A framework for evaluating automated scoring with an emphasis on fairness is being developed as part of larger work focusing on a culturally responsive and sustaining approach to scoring systems (White et al., in review). The main ideas of the approach to automated scoring evaluation include

  • Oversampling with intention to ensure that there are sufficient papers for statistical analyses.
  • Disaggregating scores by student group and carefully examining descriptive statistics including summary measures like correlations and standardized mean differences.
  • Evaluating measures of score point agreement by student group when summary measures are flagged.
  • Including all results of group-wise descriptive and statistical analyses in a technical report.

This evaluation helps to ensure that if papers are routed to an automated scoring engine they are being scored similarly to human scoring. Also, it ensures the results of the evaluation are transparent and available to other researchers. However, if the humans on which the engine trained are biased, then this evaluation will fall short of the goal of supporting valid score interpretations.

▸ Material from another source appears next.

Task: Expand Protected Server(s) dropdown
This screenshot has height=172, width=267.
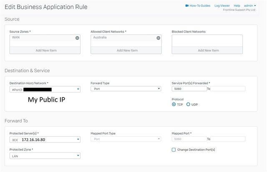Action: tap(45, 140)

One step toward more inclusive approaches to automated scoring systems is better understanding the student population and integrating steps to prevent specific populations of students from penalization over others.  A recent study, The Presence of African American English (AAE) Markers in Student Writing (Nesbitt et al., 2023), investigated student responses on a large-scale assessment to determine if bias was present when features of AAE appeared in student writing. Using NLP methods to create an index for AAE in the response data investigates whether students using these features were experiencing any form of penalization in their scores. Without an index for language, it is not possible to statistically examine the relationship between a student’s language background and their score. This novel use of NLP yields valuable insight into the language features of AAE speakers, and this approach freely expands a better understanding of the language features of other student populations.

This study, and others like it, paves the way for future studies to explore large language models to inform better training of both human scorers and automated scoring models. Human raters are considered the gold standard, but humans are known to carry a wealth of biases based on experiences and beliefs, intentionally or not. Scoring programs need to do more than train scorers on how to rate papers to match a validity set. We need to include bias and sensitivity training to mitigate the transfer of human bias into the scoring system.

And before this, we need to consider training the rubric writers. And before this, we need to consider training the item writers. And before then, we need to consider training the standards writers. There are infinite steps before, before, before … that require us to question our assumptions about race, ethnicity, gender, language, and exceptionalities to ensure fairness and equity are centered in all we do.

We must take these steps, no matter how many, with intention so we can truly create and uphold an approach to assessment that is inclusive of the students we serve and prioritizes and honors their ways of knowing, being, and experiencing the world.